* [Records for the exercise]:
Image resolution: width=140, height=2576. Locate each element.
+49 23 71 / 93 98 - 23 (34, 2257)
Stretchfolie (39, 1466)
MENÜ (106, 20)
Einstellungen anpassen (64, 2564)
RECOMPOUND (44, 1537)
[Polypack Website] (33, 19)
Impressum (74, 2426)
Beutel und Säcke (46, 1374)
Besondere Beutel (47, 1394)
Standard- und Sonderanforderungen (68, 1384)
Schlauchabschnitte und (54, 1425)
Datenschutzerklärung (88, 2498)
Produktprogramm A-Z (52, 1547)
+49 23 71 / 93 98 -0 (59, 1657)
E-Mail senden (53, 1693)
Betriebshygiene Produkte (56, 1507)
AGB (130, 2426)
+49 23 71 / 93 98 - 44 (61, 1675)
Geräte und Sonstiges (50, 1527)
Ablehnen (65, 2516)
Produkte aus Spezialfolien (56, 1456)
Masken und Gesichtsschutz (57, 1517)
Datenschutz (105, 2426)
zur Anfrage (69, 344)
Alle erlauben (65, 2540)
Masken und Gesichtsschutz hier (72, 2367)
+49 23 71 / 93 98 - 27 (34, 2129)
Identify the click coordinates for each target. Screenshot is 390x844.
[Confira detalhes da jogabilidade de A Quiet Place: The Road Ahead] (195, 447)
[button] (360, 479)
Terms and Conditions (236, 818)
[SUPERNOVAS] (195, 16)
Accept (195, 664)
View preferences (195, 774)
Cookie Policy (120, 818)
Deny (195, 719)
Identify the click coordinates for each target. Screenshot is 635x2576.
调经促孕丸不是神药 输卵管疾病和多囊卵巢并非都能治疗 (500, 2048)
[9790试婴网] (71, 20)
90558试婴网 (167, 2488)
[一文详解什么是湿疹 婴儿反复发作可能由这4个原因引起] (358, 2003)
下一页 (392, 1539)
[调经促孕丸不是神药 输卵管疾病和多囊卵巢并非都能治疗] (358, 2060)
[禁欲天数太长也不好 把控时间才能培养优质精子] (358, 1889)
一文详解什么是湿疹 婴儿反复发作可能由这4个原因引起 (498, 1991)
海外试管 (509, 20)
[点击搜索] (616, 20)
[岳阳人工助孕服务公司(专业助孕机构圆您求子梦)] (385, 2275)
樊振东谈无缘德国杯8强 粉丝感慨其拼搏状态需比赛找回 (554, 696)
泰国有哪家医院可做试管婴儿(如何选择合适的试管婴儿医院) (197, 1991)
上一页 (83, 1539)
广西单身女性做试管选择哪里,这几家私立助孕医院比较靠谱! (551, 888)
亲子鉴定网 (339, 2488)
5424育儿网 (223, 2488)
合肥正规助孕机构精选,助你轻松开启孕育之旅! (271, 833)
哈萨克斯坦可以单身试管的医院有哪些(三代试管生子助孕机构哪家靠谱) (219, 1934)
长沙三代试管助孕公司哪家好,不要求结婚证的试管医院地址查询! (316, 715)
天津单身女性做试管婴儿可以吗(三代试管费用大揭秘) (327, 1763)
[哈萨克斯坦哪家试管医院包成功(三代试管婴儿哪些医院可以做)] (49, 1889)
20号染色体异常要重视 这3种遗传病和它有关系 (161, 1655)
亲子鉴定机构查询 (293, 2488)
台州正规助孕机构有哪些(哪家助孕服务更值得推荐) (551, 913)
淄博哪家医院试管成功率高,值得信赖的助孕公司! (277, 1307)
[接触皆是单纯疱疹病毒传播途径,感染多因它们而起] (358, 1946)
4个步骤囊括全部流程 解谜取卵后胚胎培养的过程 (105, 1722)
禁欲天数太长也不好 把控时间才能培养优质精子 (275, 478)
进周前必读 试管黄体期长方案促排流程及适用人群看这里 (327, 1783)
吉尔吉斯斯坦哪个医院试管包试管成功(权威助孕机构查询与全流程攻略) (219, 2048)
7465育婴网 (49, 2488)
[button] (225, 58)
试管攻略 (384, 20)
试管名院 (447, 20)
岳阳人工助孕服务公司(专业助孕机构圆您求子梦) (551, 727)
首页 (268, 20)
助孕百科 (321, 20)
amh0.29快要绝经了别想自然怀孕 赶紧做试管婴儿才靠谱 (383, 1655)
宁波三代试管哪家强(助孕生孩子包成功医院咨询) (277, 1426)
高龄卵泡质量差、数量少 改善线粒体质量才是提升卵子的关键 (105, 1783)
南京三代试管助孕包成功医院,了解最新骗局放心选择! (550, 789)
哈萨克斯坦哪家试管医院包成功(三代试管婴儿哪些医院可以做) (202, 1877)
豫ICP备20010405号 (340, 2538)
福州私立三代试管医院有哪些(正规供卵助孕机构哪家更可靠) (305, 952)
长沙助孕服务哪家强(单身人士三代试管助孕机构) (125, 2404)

* [Work task]:
Look through the entries above and report each line where the string "输卵管疾病和多囊卵巢并非都能治疗" occurs.

* [Answer space]:
调经促孕丸不是神药 输卵管疾病和多囊卵巢并非都能治疗 (500, 2048)
[调经促孕丸不是神药 输卵管疾病和多囊卵巢并非都能治疗] (358, 2060)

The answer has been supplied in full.